═════ DATA LISTING ═════

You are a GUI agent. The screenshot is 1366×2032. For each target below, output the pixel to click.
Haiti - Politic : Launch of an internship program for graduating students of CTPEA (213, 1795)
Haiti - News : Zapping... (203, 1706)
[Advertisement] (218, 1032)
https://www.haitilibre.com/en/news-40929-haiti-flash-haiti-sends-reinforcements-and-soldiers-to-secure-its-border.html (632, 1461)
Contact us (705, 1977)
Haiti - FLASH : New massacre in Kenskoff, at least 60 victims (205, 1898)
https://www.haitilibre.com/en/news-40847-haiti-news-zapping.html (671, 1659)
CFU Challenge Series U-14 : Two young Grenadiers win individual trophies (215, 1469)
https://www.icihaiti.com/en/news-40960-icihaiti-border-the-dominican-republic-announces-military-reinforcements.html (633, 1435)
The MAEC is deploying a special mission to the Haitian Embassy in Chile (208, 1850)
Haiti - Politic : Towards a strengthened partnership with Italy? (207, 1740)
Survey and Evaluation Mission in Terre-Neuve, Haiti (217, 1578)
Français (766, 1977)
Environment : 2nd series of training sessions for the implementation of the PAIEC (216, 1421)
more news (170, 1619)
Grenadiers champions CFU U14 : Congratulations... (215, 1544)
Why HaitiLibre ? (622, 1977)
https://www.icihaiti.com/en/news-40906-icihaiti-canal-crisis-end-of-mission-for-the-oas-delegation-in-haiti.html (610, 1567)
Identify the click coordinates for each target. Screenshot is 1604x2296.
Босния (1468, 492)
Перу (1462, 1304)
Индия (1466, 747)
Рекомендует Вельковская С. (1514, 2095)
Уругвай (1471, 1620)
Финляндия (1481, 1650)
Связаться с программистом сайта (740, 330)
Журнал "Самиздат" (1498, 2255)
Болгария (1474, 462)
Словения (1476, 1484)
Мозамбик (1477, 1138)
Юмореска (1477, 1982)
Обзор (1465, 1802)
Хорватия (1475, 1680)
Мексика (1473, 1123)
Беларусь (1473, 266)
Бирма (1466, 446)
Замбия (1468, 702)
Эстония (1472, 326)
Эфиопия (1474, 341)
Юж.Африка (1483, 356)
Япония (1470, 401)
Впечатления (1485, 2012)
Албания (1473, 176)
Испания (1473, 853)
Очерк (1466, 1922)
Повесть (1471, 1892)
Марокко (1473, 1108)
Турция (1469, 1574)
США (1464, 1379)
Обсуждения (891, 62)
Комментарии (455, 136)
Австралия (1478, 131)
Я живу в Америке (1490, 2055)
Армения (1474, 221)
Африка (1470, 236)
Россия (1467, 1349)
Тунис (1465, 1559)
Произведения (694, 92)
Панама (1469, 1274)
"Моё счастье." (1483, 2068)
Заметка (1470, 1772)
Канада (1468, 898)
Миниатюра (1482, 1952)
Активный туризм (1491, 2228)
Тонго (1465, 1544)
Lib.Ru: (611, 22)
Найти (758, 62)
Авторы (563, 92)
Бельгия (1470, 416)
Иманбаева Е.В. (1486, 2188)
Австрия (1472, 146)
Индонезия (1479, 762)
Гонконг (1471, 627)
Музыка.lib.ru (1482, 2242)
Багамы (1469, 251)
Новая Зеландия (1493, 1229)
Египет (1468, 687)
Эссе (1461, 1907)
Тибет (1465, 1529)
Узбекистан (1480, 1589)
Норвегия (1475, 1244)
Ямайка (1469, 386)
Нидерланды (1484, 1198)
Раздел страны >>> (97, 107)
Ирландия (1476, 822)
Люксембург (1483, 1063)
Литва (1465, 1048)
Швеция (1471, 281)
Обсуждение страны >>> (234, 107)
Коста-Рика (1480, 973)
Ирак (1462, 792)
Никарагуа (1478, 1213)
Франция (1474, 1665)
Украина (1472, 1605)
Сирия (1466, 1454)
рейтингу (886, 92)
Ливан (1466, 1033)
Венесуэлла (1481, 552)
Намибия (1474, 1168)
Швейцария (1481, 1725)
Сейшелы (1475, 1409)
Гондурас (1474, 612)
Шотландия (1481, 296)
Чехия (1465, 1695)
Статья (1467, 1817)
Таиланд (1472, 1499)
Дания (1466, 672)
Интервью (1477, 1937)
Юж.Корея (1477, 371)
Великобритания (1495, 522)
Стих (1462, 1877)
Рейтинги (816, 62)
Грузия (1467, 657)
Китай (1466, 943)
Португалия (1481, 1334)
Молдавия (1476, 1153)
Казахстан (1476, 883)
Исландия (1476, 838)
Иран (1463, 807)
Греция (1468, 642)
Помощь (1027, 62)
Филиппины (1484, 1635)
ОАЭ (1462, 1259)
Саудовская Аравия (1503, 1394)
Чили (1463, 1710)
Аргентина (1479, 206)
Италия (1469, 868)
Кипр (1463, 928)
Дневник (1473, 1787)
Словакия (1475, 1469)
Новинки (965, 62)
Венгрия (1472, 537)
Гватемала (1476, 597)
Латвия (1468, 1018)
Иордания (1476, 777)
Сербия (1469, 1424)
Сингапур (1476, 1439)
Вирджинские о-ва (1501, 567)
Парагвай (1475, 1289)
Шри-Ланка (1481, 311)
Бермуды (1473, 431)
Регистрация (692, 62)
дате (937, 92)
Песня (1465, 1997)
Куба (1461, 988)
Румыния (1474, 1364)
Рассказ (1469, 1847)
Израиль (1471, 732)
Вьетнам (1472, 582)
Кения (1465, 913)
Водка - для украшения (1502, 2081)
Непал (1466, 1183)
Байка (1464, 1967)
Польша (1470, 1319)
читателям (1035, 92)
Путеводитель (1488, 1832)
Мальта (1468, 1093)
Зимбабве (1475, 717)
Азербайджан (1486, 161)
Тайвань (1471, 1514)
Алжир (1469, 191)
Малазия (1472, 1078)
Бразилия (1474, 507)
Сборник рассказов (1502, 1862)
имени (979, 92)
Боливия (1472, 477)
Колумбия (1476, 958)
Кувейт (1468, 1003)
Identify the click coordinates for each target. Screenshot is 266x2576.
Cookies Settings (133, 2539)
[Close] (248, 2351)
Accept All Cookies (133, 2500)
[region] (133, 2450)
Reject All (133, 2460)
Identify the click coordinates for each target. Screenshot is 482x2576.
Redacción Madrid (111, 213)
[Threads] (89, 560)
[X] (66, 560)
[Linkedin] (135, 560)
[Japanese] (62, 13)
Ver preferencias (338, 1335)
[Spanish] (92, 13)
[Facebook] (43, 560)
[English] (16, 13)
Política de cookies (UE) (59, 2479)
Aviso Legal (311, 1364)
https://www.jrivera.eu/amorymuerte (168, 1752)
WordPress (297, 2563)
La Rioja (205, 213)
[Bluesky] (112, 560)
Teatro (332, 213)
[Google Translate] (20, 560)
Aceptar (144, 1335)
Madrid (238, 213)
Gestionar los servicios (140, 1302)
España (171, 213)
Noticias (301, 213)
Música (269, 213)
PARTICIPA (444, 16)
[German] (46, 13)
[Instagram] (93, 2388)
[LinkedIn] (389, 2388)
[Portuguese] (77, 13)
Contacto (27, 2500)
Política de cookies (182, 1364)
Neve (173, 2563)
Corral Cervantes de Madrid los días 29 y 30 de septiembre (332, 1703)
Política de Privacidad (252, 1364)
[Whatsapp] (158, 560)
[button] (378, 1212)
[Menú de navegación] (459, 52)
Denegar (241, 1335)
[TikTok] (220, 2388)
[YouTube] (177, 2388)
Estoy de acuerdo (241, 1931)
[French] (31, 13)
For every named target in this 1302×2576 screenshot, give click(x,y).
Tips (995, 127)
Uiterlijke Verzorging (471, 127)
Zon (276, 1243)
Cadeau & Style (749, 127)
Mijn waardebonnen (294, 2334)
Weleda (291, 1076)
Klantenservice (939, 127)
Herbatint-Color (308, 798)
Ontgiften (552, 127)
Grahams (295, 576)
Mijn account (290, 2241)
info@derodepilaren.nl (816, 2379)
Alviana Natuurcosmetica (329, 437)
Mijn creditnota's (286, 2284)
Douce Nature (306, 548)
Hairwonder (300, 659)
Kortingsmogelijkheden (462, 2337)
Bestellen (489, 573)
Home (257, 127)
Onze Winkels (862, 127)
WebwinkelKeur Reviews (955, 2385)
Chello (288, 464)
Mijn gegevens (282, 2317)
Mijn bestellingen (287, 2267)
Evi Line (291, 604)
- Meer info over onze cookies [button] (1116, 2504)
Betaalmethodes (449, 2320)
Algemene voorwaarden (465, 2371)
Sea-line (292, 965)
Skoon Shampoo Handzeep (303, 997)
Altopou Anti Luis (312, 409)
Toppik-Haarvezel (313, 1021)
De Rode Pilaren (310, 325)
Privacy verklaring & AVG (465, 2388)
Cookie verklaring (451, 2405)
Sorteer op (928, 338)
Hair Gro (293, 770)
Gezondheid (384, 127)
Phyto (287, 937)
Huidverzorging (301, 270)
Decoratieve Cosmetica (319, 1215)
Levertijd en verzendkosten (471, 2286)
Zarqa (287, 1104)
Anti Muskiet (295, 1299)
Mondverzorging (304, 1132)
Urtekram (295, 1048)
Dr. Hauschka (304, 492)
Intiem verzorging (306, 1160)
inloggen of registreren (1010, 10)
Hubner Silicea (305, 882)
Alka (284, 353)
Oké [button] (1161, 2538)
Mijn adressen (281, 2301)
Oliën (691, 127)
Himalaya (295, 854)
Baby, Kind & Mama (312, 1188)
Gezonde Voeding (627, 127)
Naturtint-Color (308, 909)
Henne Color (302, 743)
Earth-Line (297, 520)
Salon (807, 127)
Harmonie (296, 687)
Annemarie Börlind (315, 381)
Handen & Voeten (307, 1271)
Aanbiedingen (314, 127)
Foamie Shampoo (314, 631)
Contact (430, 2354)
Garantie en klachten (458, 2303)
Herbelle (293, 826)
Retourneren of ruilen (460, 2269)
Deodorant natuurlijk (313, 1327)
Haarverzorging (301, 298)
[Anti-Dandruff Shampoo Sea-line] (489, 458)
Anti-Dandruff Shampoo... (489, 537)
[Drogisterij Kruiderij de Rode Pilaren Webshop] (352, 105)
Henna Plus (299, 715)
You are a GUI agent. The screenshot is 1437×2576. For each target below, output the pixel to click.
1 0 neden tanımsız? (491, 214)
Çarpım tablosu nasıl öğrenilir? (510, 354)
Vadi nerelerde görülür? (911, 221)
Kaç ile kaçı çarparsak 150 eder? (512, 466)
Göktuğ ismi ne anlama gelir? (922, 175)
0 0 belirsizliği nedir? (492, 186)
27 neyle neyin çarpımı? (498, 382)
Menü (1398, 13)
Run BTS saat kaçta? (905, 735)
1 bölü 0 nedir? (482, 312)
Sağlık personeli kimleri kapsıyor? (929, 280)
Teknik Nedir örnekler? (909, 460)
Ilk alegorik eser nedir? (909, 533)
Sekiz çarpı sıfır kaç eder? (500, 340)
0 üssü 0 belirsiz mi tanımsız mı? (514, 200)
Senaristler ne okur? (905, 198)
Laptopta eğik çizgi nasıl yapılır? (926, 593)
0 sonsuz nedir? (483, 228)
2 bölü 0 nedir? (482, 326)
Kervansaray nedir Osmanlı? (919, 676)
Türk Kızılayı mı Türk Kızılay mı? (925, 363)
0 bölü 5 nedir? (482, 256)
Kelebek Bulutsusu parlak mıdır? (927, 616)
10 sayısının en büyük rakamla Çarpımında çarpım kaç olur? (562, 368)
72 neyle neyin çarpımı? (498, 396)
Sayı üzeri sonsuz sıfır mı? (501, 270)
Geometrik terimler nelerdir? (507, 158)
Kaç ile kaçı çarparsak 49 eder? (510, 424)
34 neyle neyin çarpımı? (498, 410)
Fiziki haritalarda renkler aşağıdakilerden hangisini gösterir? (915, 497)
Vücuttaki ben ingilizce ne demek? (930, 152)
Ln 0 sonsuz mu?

═════

### WHAT YOU NEED TO DO
Within the material above, output exactly the lines from the one with "Интервью (1477, 1937)" through the one with "Италия (1469, 868)", end lines included, and nothing besides.

### ANSWER
Интервью (1477, 1937)
Юж.Корея (1477, 371)
Великобритания (1495, 522)
Стих (1462, 1877)
Рейтинги (816, 62)
Грузия (1467, 657)
Китай (1466, 943)
Португалия (1481, 1334)
Молдавия (1476, 1153)
Казахстан (1476, 883)
Исландия (1476, 838)
Иран (1463, 807)
Греция (1468, 642)
Помощь (1027, 62)
Филиппины (1484, 1635)
ОАЭ (1462, 1259)
Саудовская Аравия (1503, 1394)
Чили (1463, 1710)
Аргентина (1479, 206)
Италия (1469, 868)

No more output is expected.